From the Guidelines
Given the severe headache with nausea and vomiting, but no altered consciousness and a normal non-contrast CT scan, the next step is to consider a lumbar puncture (LP) to rule out subarachnoid hemorrhage (SAH) or other conditions that may not be visible on a non-contrast CT, as recommended by guidelines for the management of aneurysmal subarachnoid hemorrhage 1.
Key Considerations
- Administer anti-emetics such as metoclopramide 10mg IV or ondansetron 4-8mg IV to control nausea and vomiting.
- Consider administering acetaminophen 1000mg PO or IV for headache management, but avoid NSAIDs until SAH is ruled out due to potential bleeding risks, as suggested by guidelines for hyperacute stroke care 1.
- Monitor the patient's vital signs, neurological status, and pain level closely.
- If the patient's condition worsens or if the LP results indicate an abnormality, consider consulting a neurologist or transferring the patient to a higher level of care, as recommended by guidelines for the management of aneurysmal subarachnoid hemorrhage 1.
Rationale
The clinical presentation of a severe headache with nausea and vomiting, but no altered consciousness, is consistent with a possible SAH, which requires prompt diagnosis and treatment to prevent rebleeding and improve outcomes, as highlighted by the Canadian Stroke Best Practice Recommendations 1 and the ACR Appropriateness Criteria for cerebrovascular diseases 1. A normal non-contrast CT scan does not rule out SAH, and a lumbar puncture is necessary to confirm the diagnosis, as recommended by guidelines for the management of aneurysmal subarachnoid hemorrhage 1.
From the Research
Next Steps for Patient with Severe Headache
The patient presents with a severe headache (10/10), nausea, vomiting, and a normal computed tomography (CT) scan without contrast, but no altered mental status. The following steps can be considered:
- A lumbar puncture (LP) and cerebrospinal fluid (CSF) analysis may be necessary to exclude subarachnoid haemorrhage (SAH), as a noncontrast CT brain scan is not sensitive enough to exclude SAH 2, 3.

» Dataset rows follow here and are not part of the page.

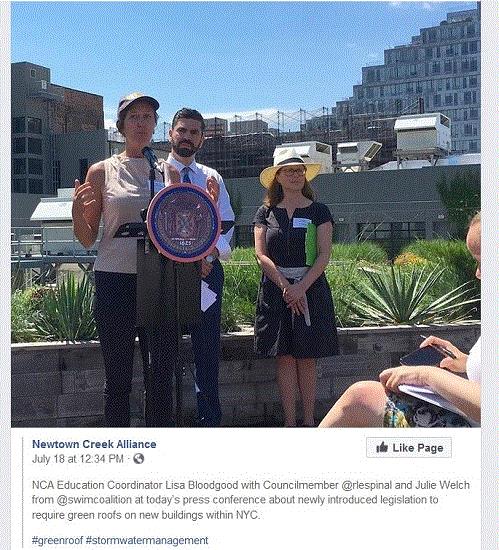This screenshot has width=499, height=550.
Task: Click the thumbs-up icon in Like Page
Action: [382, 447]
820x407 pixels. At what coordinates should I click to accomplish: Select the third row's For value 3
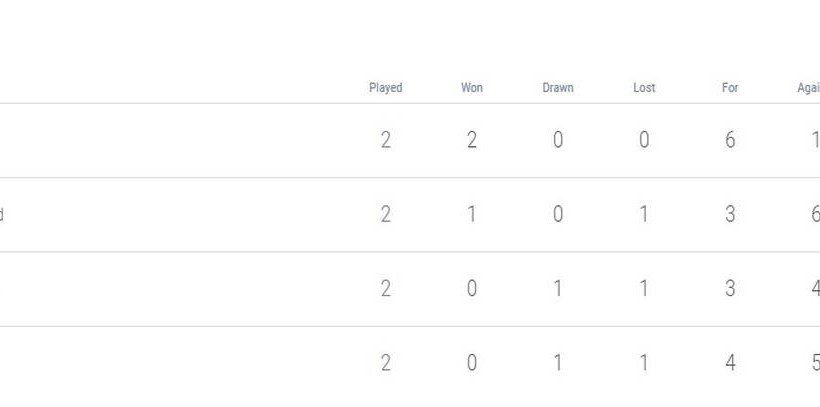pyautogui.click(x=730, y=289)
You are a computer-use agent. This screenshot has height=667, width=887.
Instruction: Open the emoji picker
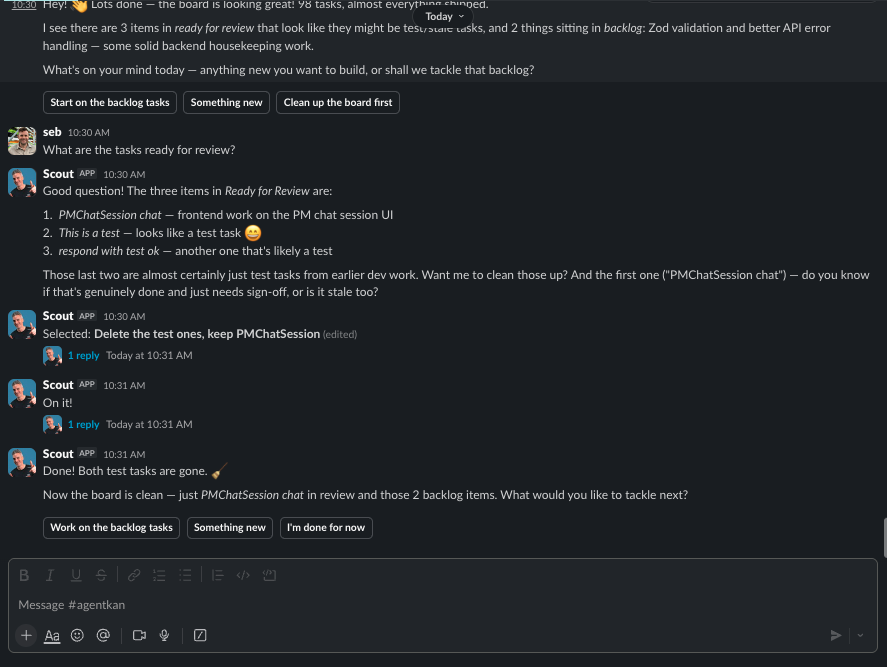(x=77, y=635)
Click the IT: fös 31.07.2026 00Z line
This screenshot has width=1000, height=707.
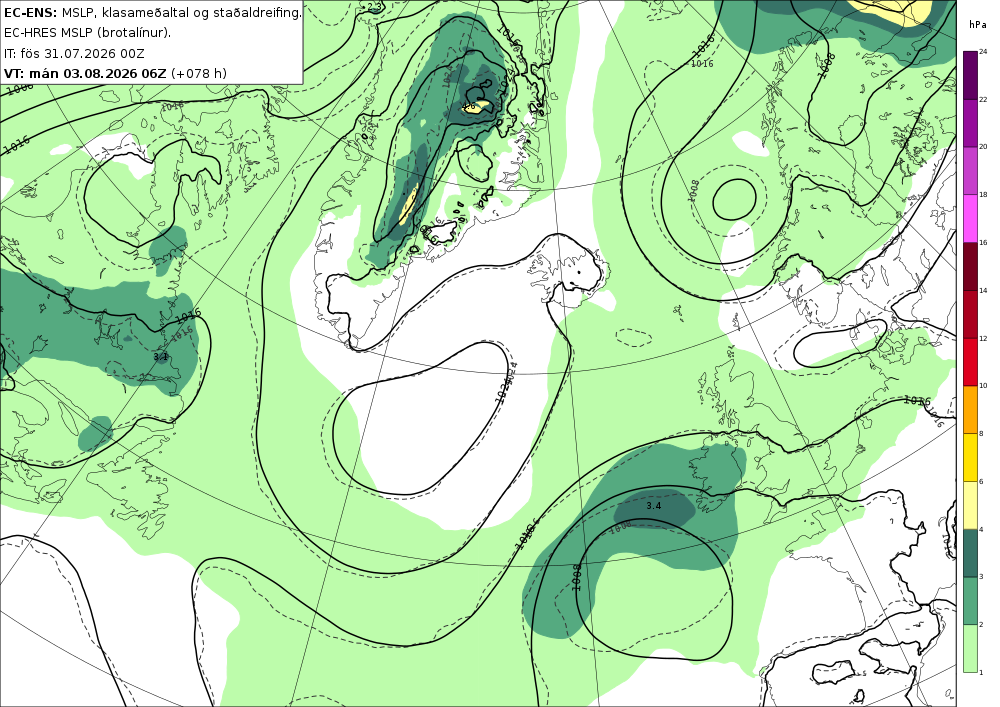tap(74, 53)
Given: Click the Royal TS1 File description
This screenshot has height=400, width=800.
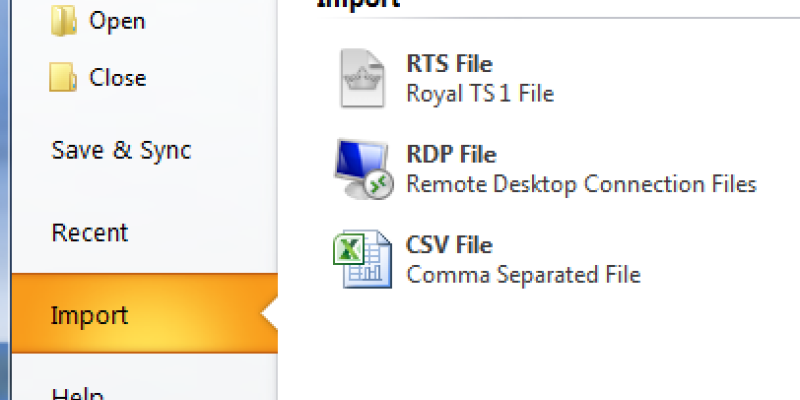Looking at the screenshot, I should coord(480,94).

- The decision to follow a negative CT with an LP in all cases needs careful consideration, as CSF results may only rarely confer therapeutic benefit to patients suspected of SAH 2.
- If SAH is excluded, further investigations, such as MRI brain and vascular imaging with MRI or CT angiography, should be considered to exclude other aetiologies 3.

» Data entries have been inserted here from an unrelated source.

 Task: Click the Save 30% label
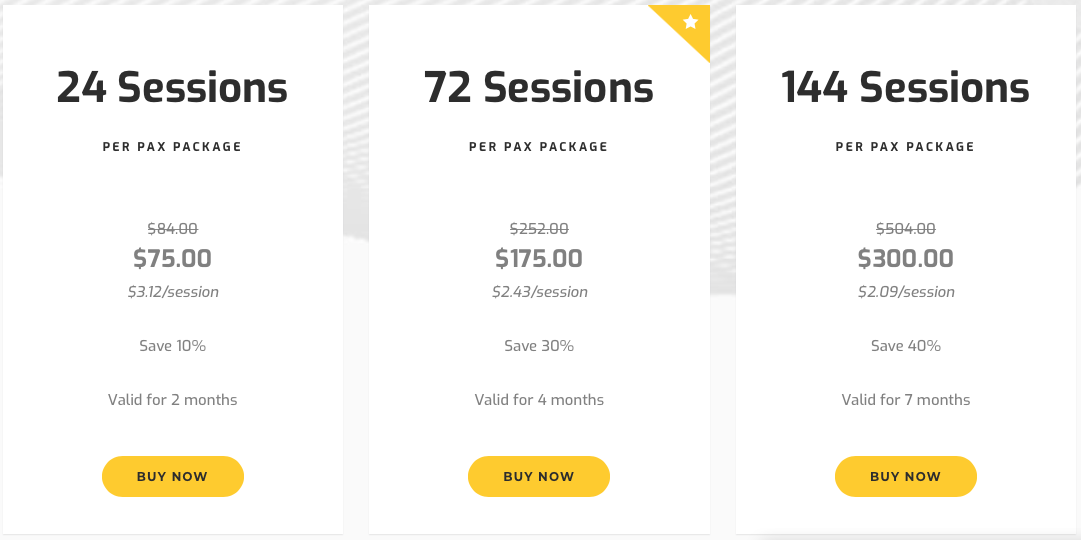(539, 346)
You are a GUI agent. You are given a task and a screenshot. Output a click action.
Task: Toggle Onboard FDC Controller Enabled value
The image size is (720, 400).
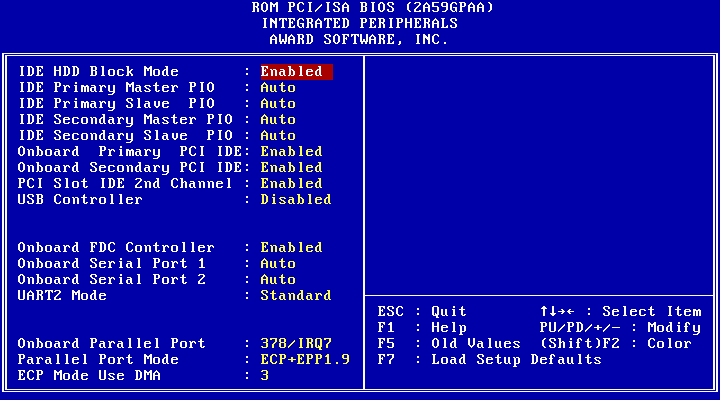pos(292,248)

- The patient's symptoms, such as nausea and vomiting, may be associated with SAH, and a high index of suspicion should be maintained for SAH, even in the absence of headache 4.
Considerations for Lumbar Puncture
- A lumbar puncture may be performed at least 12 hours after the onset of the headache to exclude SAH 3.

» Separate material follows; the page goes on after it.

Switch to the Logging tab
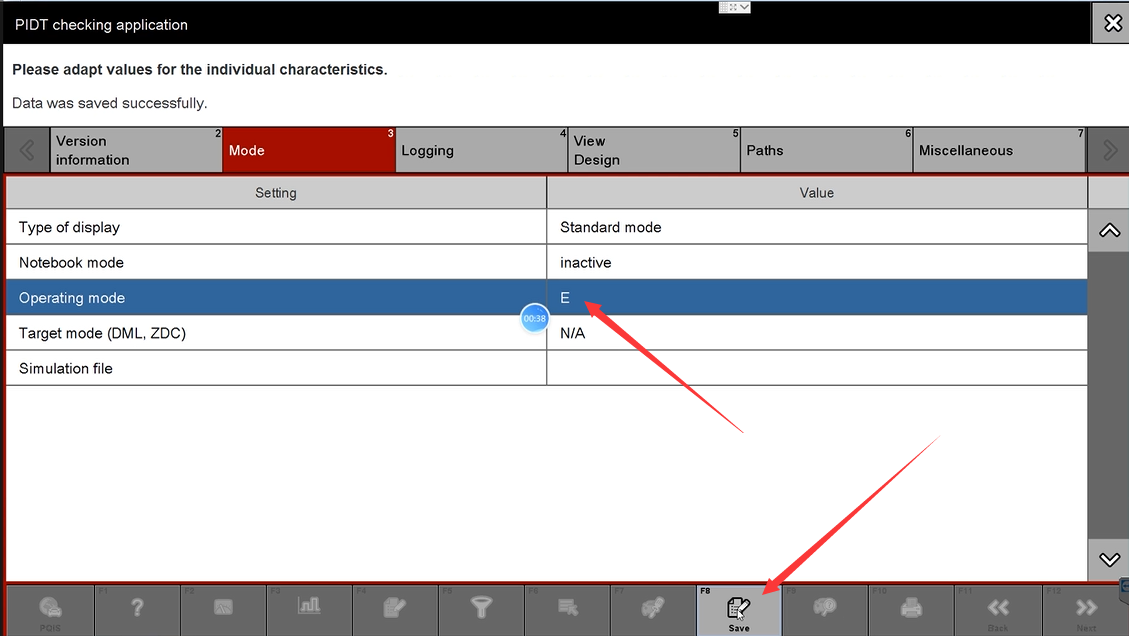Screen dimensions: 1129x636 coord(481,151)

- The diagnostic yield of LP to diagnose or exclude SAH after negative head CT is very low, due to low prevalence of the disease and uninterpretable or inconclusive samples 5.
- A clinical decision rule may improve diagnostic yield by selecting patients requiring further evaluation with LP following nondiagnostic or normal noncontrast CT brain imaging 5.
Timing of Computed Tomography Scan
- A CT scan taken within 6 hours of onset of sudden headache may be sufficient for confirming or ruling out subarachnoid bleeding in patients with sudden headache who have no neurologic deficits 6.